Seedrs

£195m invested through Seedrs in 2018




Seedrs has reported that 2018 was a record year in which it achieved nearly 60% growth in investment activity on the platform compared with the previous year.

The private equity investment platform reported that £195m was invested in pitches on its platform during 2018.

During the 12-month period, Seedrs saw 186 successful pitches from businesses from 12 different countries. 

Some 28 of these pitches were fundraises of more than £1m.

These included: 

Transfergo, an international money transfer platform, which raised €11.3m (approximately £10m) from 1,047 investors
Sono Motors – one of Seedrs’s biggest European success stories – returned to raise €6.1m (approximately £5.5m)
Urban Massage, a wellness platform, raised £3.5m from investors 

In addition, the Seedrs secondary market – which launched in 2017 – saw significant growth over the past 12 months, delivering over 5,800 exits to investors.

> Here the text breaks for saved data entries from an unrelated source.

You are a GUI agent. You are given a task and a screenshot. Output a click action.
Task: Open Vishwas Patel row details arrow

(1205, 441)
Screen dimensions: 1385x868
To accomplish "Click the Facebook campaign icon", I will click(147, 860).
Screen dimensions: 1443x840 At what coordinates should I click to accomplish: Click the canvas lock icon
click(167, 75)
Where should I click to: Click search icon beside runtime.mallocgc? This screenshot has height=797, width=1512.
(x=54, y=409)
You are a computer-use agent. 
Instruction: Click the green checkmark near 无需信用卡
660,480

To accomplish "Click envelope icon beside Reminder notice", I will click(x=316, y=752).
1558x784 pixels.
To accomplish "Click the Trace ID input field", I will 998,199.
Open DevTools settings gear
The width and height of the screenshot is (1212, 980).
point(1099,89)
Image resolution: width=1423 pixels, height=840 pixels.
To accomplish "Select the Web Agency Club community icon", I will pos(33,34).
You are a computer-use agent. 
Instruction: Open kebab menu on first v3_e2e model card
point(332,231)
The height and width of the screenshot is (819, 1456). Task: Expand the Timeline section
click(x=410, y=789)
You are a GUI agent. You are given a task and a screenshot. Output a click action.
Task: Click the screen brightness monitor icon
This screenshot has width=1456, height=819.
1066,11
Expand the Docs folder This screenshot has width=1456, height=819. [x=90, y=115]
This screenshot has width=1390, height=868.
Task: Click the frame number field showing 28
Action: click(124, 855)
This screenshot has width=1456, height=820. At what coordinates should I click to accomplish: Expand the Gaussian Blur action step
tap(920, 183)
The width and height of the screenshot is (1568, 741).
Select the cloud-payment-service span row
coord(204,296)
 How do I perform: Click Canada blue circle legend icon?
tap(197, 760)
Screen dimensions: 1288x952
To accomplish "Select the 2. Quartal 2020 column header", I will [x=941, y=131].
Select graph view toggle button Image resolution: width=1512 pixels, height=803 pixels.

“The past 12 months have been sensational for Seedrs; we’ve seen record levels of investment on the platform, while increasing our momentum in delivering real product and service innovation to the market,” said Jeff Kelisky, CEO at Seedrs (pictured above).

“We launched another industry first in 2018 with AutoInvest, which – alongside the ongoing success of our secondary market – delivered two entirely new financial products in this asset class, both of which demonstrated strong adoption from launch. 

“These efforts continue to solidify our leadership in early-stage private equity at a pan-European level. 

“We have big plans for 2019, starting with the launch of the Seedrs EIS100 fund in the first quarter, with more to come as the year unfolds.”

Tim Levene, CEO at Augmentum Fintech PLC, a significant shareholder in Seedrs, added: “In 2018, Seedrs once again proved itself to be the market leader in this exciting and growing industry.

“From record-breaking numbers to sector-changing initiatives, we are delighted with their performance over the past 12 months, and looking forward to further growth and innovation throughout 2019.”